We were worried about food and water–jonesing for chocolate, concerned about cooties in the tap water–and staying warm at night in our chilly bunks. That was it. Clothes, souvenirs, sexier lips–the whole calvacade of stuff that consumed us at home–just fell off the radar. At nights, the only entertainment available was conversation. Our sponsor group sat outside, some bundled in blankets, and talked about the beauty of the people, the poverty of the country, and the grisly Guatemalan history we were learning. One older man—the sponsors were mostly couples over 50—kept shaking his head in disbelief, saying “the people at home won’t even be able to imagine this.”
Curiously—perhaps because I’ve traveled in poor countries before, perhaps because I am callous—I felt less troubled and more optimistic than I’d imagined. The poverty and lack of opportunity were profoundly dispiriting, true. Yet, as we’d seen, it was possible to do something about it; I didn’t feel helpless.
And the escape from a luxury-based society into a necessity-based
one was a welcome relief. What the pope said a yearago about materialism (see link at bottom of article) rang especially true while I was in Guatemala. When you’re surrounded by ads for things you’re “supposed” to have—whether sexy lips, a good education, a house–life becomes one endless, wearying round of “gotta get that.” Based on an admittedly short sojourn to the Third World, John Paul II’s linkage of consumerism and depression seemed right on target.
A supermarket in a Guatemalan city…giving a whole new meaning to the term “white bread.” |
On the last day, my packing took little time. I’d given many items to Esperanza and her family. I left most of my clothes and toiletries in San Lucas, since–as we’d seen–even modest objects made a huge difference in the lives of the Guatemalans we’d met. As I shouldered my pleasantly lightweight bag, I remembered words of St. Augustine I had fruitlessly pasted in my checkbook years ago:
“Go on making use of your special, expensive foods, because you have got into the habit of them, because if you change your habits you get sick. Go on making use of your superfluities, but give the poor their necessities. …You have found yourselves companions, walking along the same road; he’s carrying nothing, you have an excessive load. You are overloaded; give him some of what you’ve got. At a stroke, you feed him and lessen your load. So give to the poor; I’m begging you, I’m warning you, I’m commanding you, I’m ordering you. Give to the poor.” (St. Augustine, Sermon 389,5-6)
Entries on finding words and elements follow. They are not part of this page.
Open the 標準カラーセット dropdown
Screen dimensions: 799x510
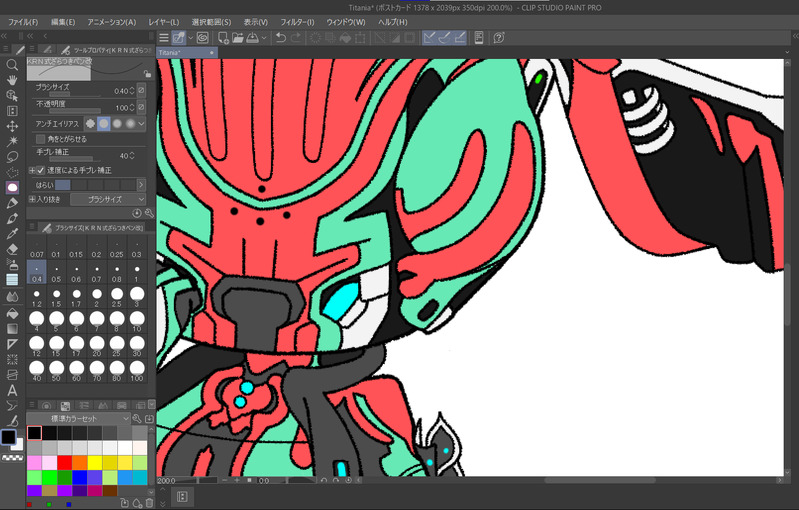(78, 418)
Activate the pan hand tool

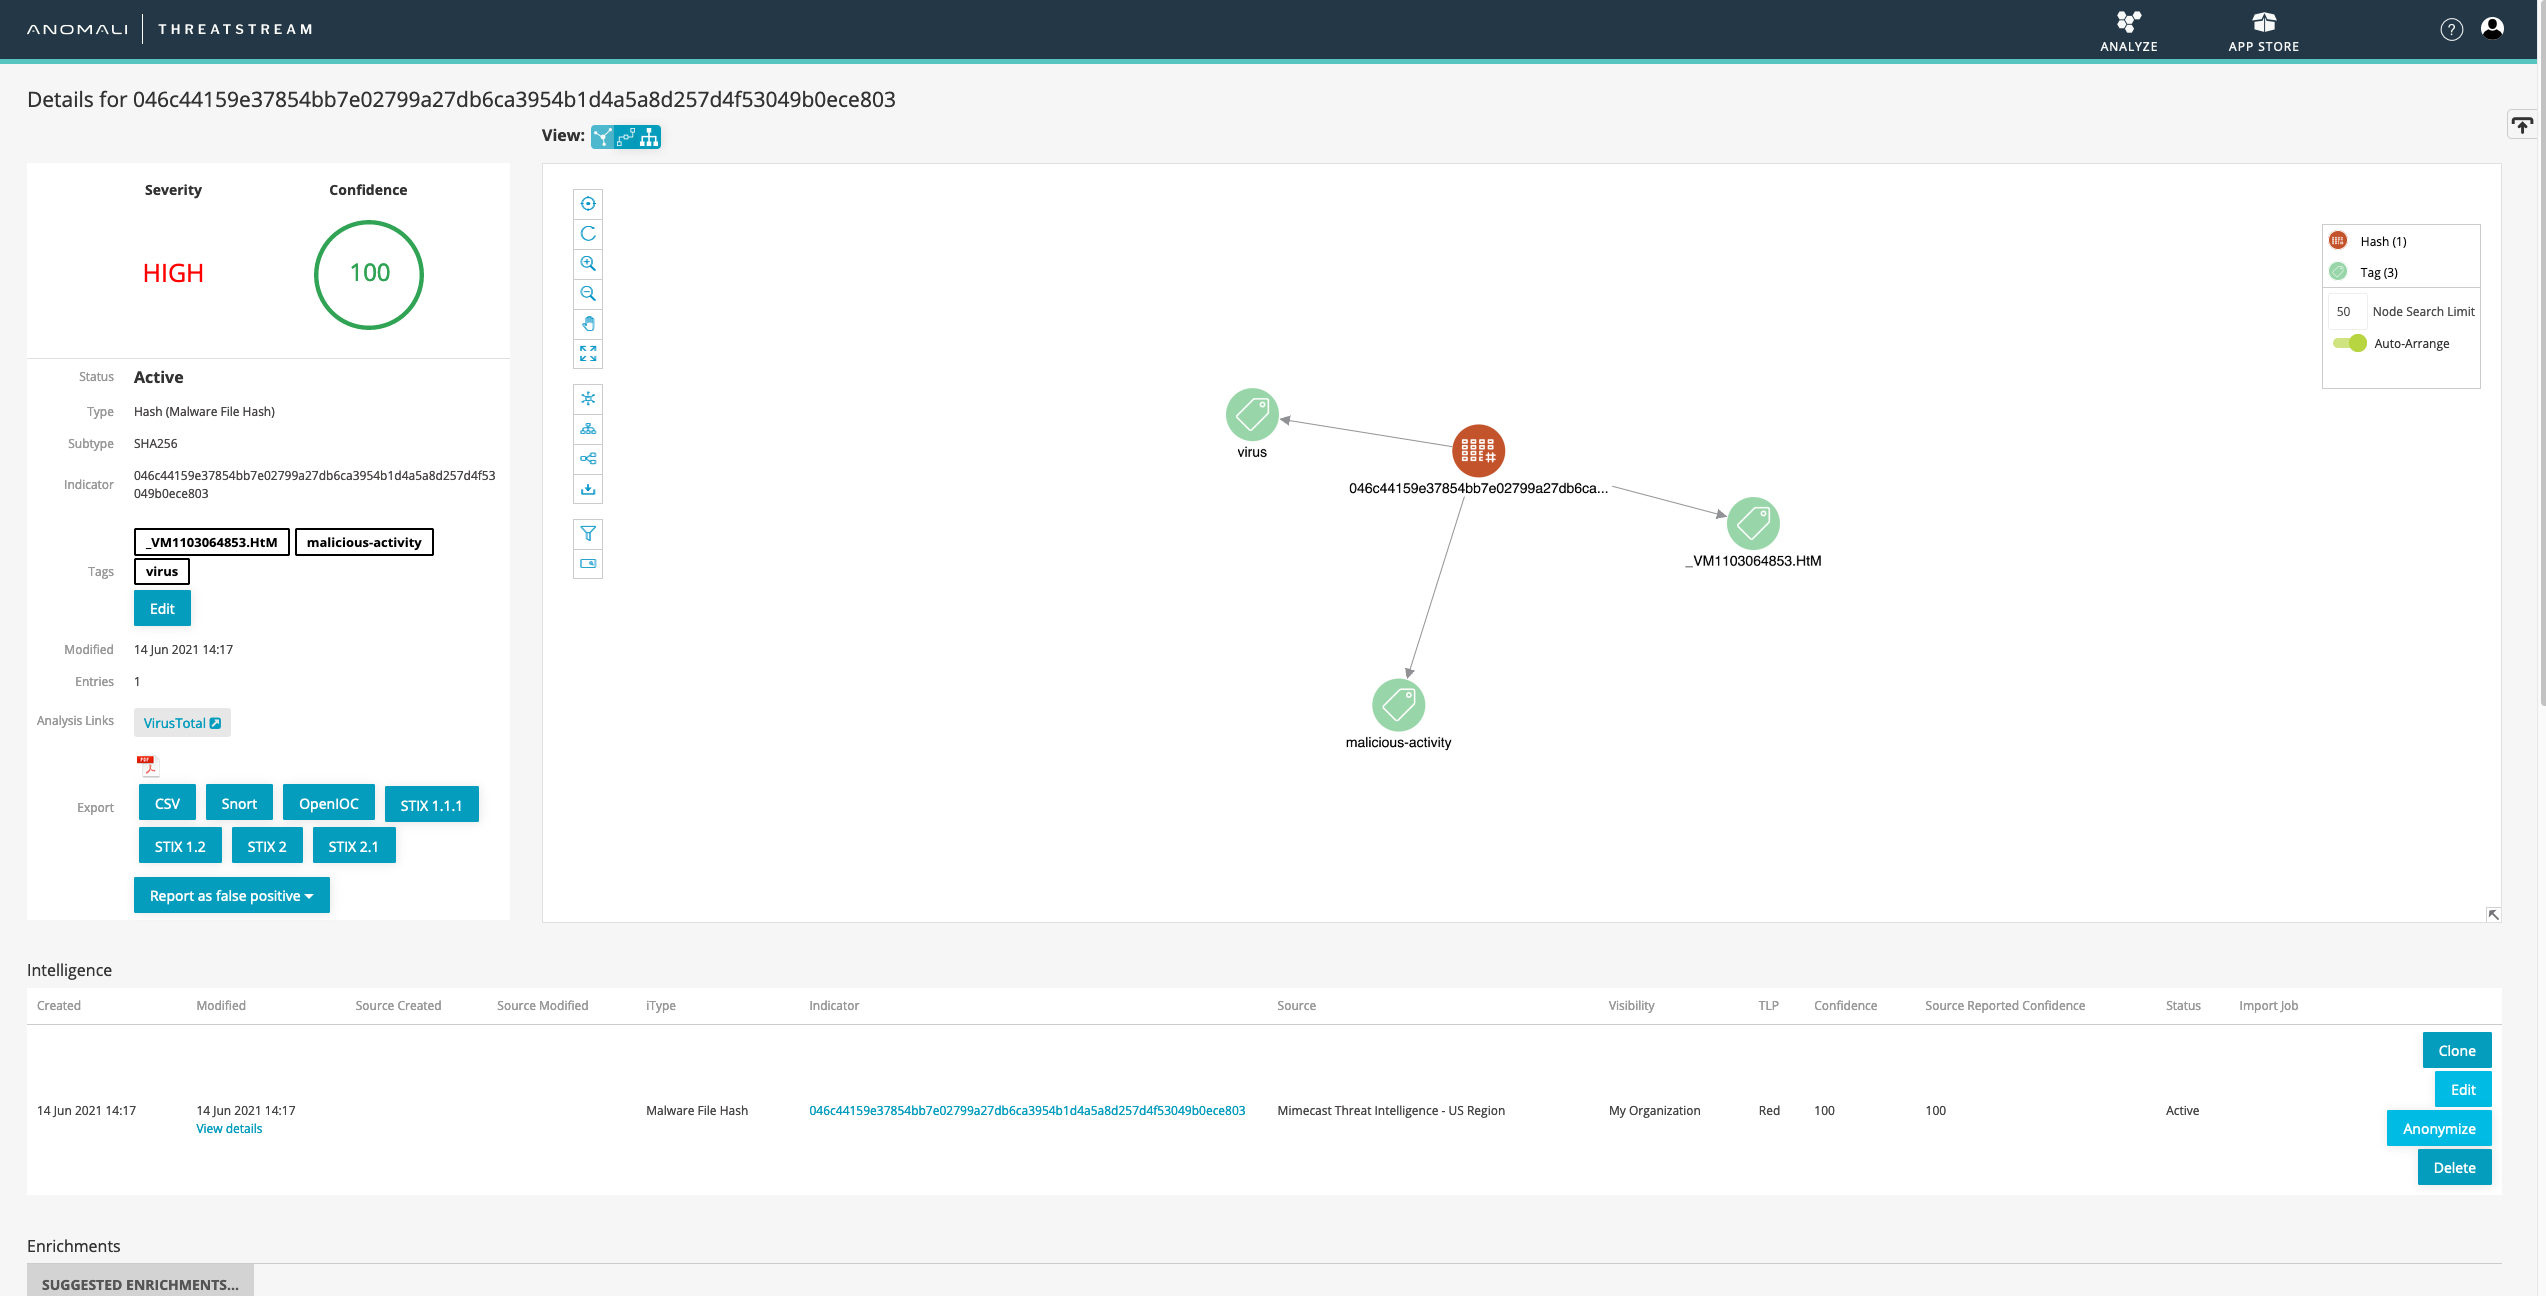coord(588,323)
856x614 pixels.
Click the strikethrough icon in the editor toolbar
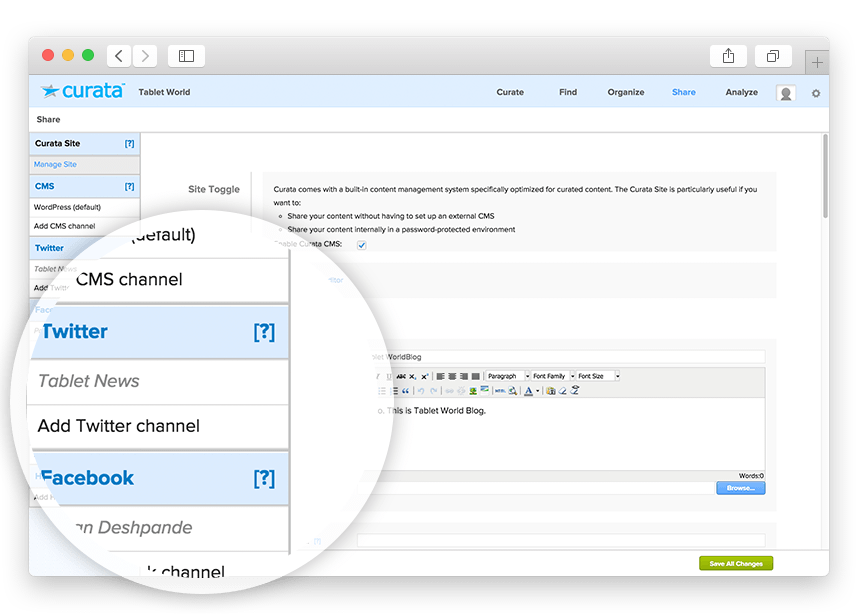click(401, 376)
Back in America, I settled too quickly into my usual routine. But I knew I was bound more tightly to Esperanza and her future; my mind’s eye image of her was no longer limited to a photo on my refrigerator. What had started as a check in the mail had become a soul-stretching experience.
And because of the lingering shantytown memories, I wasn’t completely subsumed by excess after returning to the States. When, in my email box, I saw the subject line “Is your dog’s food good enough?” I just laughed. I may still be in the land of Material Girls, but my load has been lightened.